Uma pessoa foi contratada por uma universidade estadual para atender à necessidade temporária de excepcional interesse público (art. 37, IX, Constituição Federal) para prestar serviços em projeto de acolhimento social gerido pela instituição. Com o término do prazo do projeto, inconformada com a descontinuidade da prestação de seus serviços, essa pessoa propôs reclamação trabalhista perante a Justiça do Trabalho, pela qual requereu o reconhecimento de vínculo empregatício com a universidade, e, por consequência, o pagamento de adicional de periculosidade, intervalo intrajornada e interjornada, saldo de salário e depósitos de FGTS inadimplidos. Nessa hipótese, à luz da jurisprudência do STF e das normas da Constituição Federal, o juízo do trabalho seria:
- A)competente para processar e julgar a causa, e seria possível reconhecer o vínculo de emprego, e, caso provado, poderia a universidade ser condenada ao pagamento de todas as verbas trabalhistas postuladas
Incorreta: a Justiça do Trabalho não é competente e não há vínculo empregatício comum.
- B)competente para processar e julgar a causa, mas não seria possível reconhecer o vínculo de emprego, e, por consequência, não poderia a universidade ser condenada ao pagamento de nenhuma das verbas trabalhistas postuladas
Incorreta: embora não haja vínculo, a competência trabalhista é afastada.
- C)incompetente para processar e julgar a causa, e não seria possível reconhecer o vínculo de emprego; subsidiariamente, em defesa da universidade, poderia ser sustentado que o reclamante teria direito apenas a saldo de salário e depósitos de FGTS
Correta: a Justiça do Trabalho é incompetente, sem vínculo de emprego, com tese subsidiária restrita a salário e FGTS.

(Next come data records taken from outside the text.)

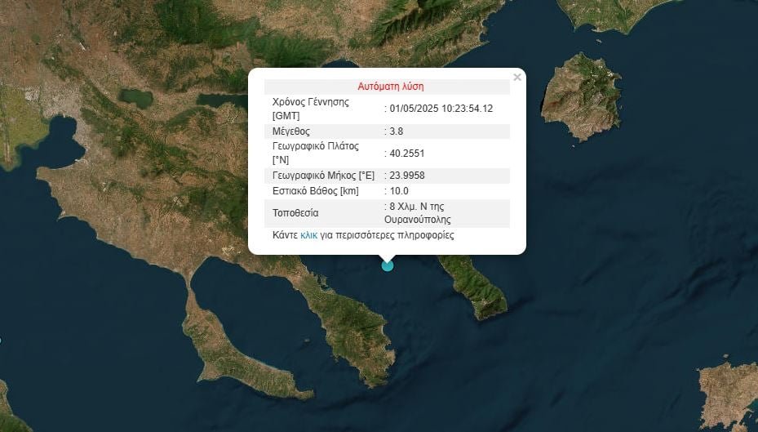Select the latitude value 40.2551
This screenshot has height=432, width=758.
coord(406,153)
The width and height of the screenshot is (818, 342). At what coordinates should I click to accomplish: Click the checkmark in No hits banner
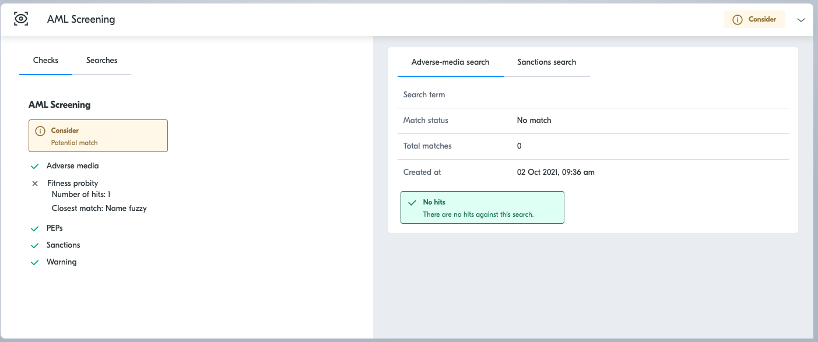point(412,203)
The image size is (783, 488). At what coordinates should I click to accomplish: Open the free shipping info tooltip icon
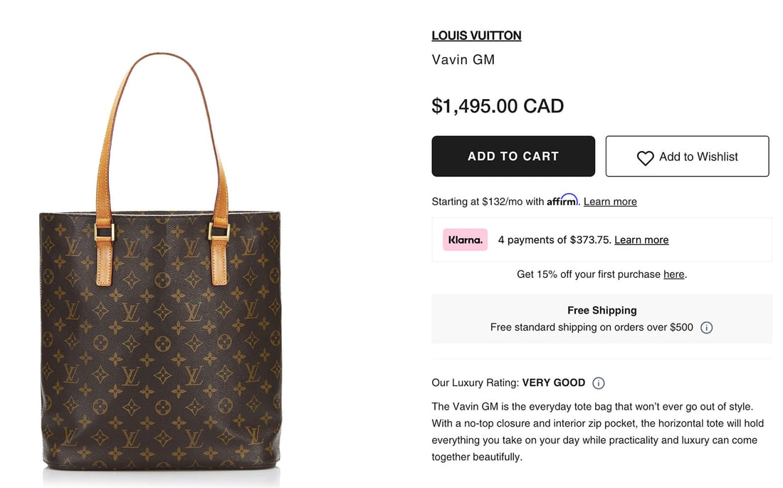(x=706, y=327)
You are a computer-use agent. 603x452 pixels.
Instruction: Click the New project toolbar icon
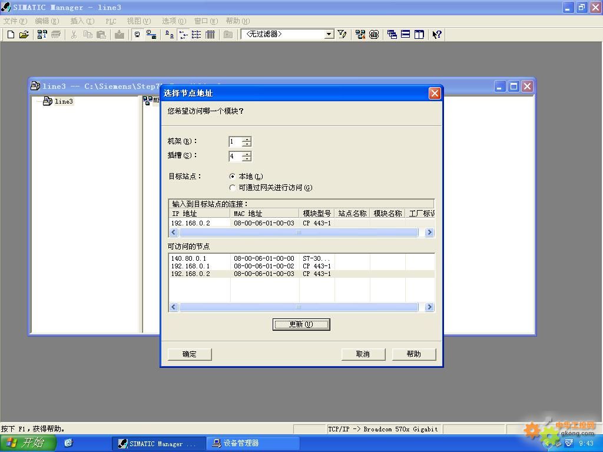coord(11,35)
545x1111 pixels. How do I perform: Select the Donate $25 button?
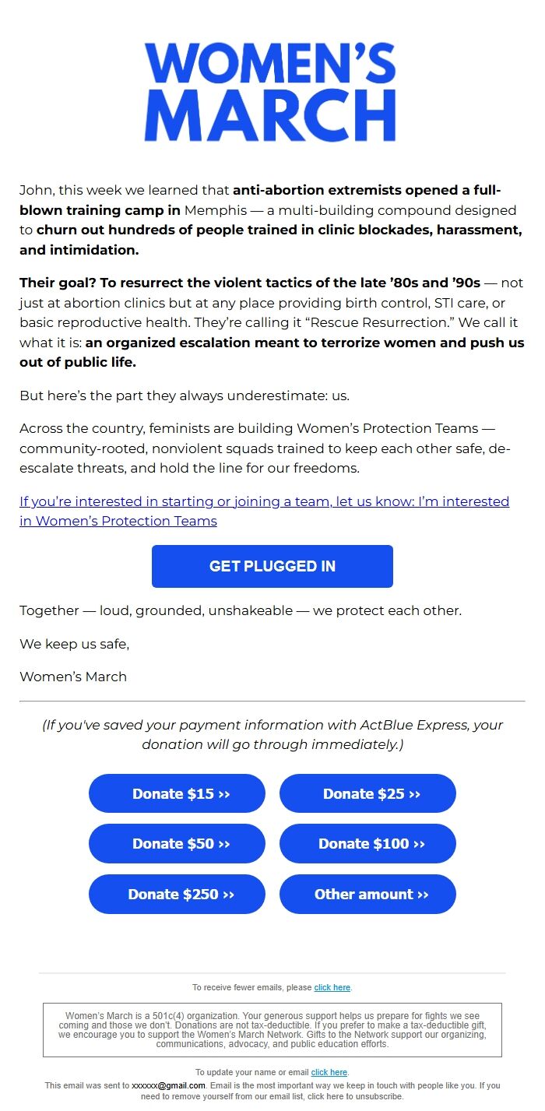click(x=367, y=793)
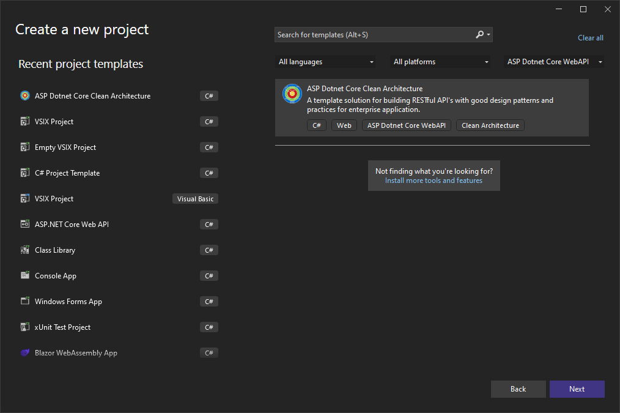Viewport: 620px width, 413px height.
Task: Select the Console App template icon
Action: (24, 275)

- D)incompetente para processar e julgar a causa, sendo necessário acionar a Justiça Federal para reconhecer o vínculo de emprego, podendo a universidade ser condenada ao pagamento do saldo de salário e a realizar os depósitos de FGTS do período laborado
Incorreta: por se tratar de universidade estadual, a via não é Justiça Federal.
Gabarito: C
Contratação temporária fundada no art. 37, IX, tem natureza jurídico-administrativa, atraindo a Justiça comum, não a Justiça do Trabalho. Não há vínculo de emprego; em contratação inválida, a discussão residual costuma limitar-se a saldo salarial e FGTS.